It was a rough week for the stock market.
Commentators and headline writers are calling it everything from a rout to a bloodbath.
The Dow Industrial average is down 8.4 percent from its recent record high. The Nasdaq market is 13 percent lower, while the S&P500 is off about 10 percent. The fun of the last few years looks to have ended for the popular FANG stocks — Facebook, Amazon, Netflix, and Google. They are off 33, 19.75, 28.8, and 16.4 percent respectively. In aggregate value, the companies on the S&P 500 have lost about $1.7 trillion in just a few weeks. Globally, equity market losses are nearing $9 trillion.
That’s big money.
The dollar headed down on Friday as well. Now, is all this action simply because the Fed is raising interest rates? Not at all. The story is bigger than that.

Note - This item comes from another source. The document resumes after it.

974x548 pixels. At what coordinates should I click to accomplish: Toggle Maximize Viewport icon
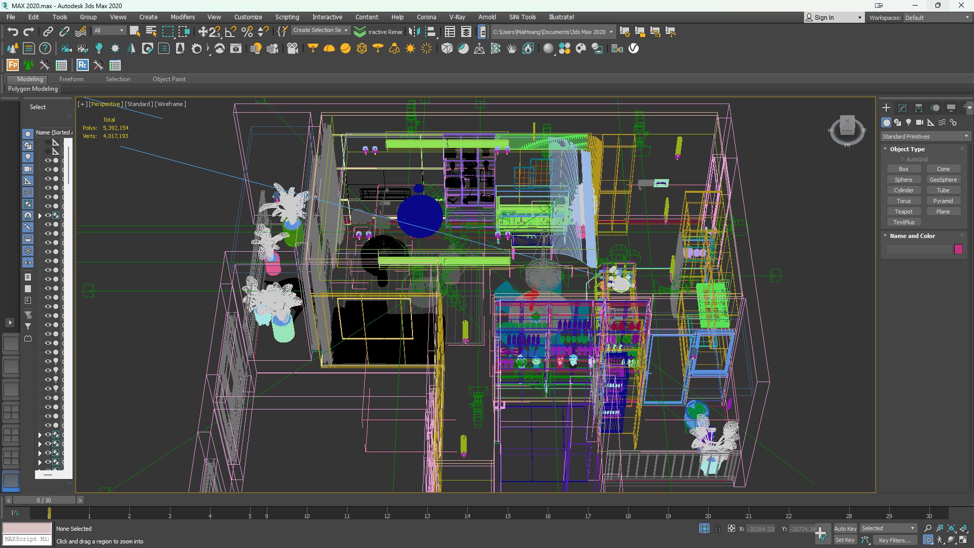pyautogui.click(x=963, y=540)
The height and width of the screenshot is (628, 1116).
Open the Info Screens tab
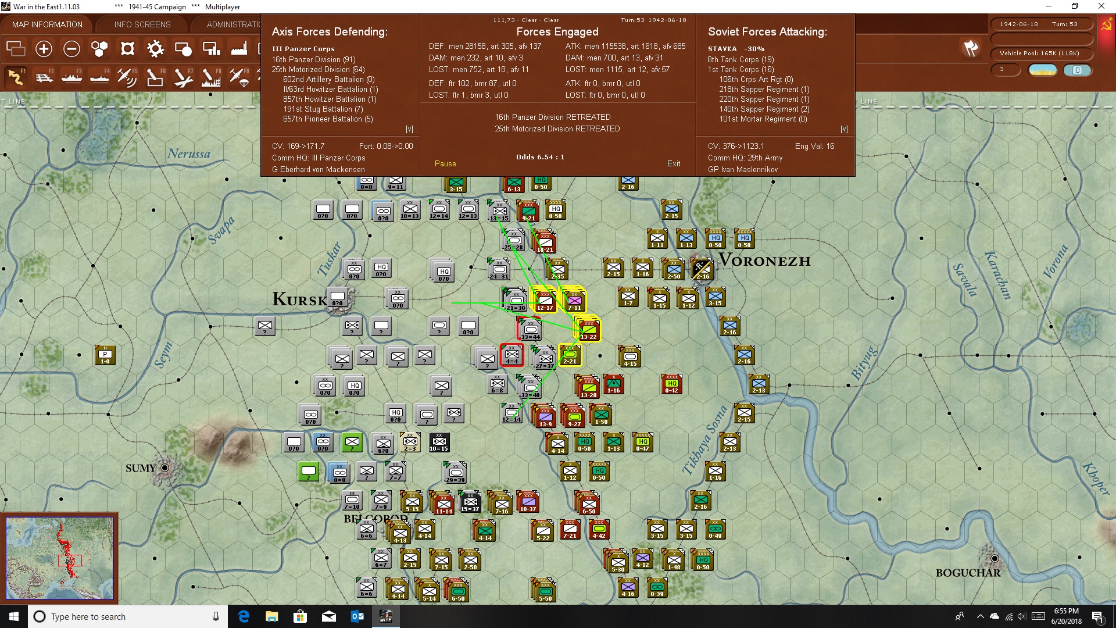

As we have been shouting, the central banks of the world don’t want to be fleeced by the American money printing presses. They no longer have faith in the dollar as the world’s reserve currency. Market analyst David Rosenberg tweeted as much this week: “Go ahead, blame Powell. Don’t tell anyone that foreign buying of Treasury debt has been cut in half this year and keep it a secret that the dollar share of world FX reserves has shrunk to a 5-year low of 62.5%. The USD role as the reserve currency is on its last legs.” Gold, on the other hand, has moved higher, just as you would expect for a haven from the stock market carnage and loss of faith in the dollar.
What does it tell you when the stock market is breaking down and gold is running up?
Remember that stock markets are generally thought of as leading economic indicators: signaling broader economic conditions to come. Now they are experiencing their worst October since 2008. You probably remember what happened in 2008. It wasn’t pleasant. Market commentator Michael Shedlock says the question is whether we will experience a sharp economic crash or a slow bleed.
In either case, you will want to protect yourself and your family by owning gold.